TASK DESCRIPTION
Using the entries that follow, please report how many lines contain the word "agent", with no other words.

╭─ THE DATA

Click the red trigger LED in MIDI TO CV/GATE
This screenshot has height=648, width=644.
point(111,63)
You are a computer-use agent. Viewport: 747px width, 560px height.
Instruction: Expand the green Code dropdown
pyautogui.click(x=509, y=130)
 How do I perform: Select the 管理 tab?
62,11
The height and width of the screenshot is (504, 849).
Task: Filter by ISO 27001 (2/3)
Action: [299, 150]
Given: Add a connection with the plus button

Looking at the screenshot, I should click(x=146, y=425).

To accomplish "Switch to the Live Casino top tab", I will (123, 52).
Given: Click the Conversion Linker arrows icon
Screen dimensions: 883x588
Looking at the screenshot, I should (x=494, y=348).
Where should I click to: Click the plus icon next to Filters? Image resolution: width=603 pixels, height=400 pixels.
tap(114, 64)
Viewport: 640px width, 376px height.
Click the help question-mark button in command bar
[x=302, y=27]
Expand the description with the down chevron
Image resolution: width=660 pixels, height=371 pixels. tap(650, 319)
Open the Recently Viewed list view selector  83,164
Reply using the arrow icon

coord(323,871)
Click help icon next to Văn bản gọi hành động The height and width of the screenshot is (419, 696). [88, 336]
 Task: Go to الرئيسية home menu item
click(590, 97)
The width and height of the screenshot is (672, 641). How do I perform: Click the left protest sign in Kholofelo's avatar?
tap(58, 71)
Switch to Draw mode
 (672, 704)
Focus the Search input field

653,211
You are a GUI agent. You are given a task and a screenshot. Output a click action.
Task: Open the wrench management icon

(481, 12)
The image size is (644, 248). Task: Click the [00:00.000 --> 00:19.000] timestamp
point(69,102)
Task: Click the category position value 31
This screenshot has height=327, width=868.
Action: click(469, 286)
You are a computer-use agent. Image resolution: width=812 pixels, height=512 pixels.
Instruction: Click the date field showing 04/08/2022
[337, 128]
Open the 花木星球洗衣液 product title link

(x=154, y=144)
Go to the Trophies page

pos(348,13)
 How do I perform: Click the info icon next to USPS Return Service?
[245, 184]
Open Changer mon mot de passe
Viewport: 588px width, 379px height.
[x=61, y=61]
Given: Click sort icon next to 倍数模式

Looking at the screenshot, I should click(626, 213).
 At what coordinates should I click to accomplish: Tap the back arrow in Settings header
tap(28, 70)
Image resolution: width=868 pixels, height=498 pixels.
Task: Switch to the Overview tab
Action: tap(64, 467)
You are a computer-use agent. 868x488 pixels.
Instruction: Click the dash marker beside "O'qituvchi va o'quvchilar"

╰─

RESPONSE AREA
4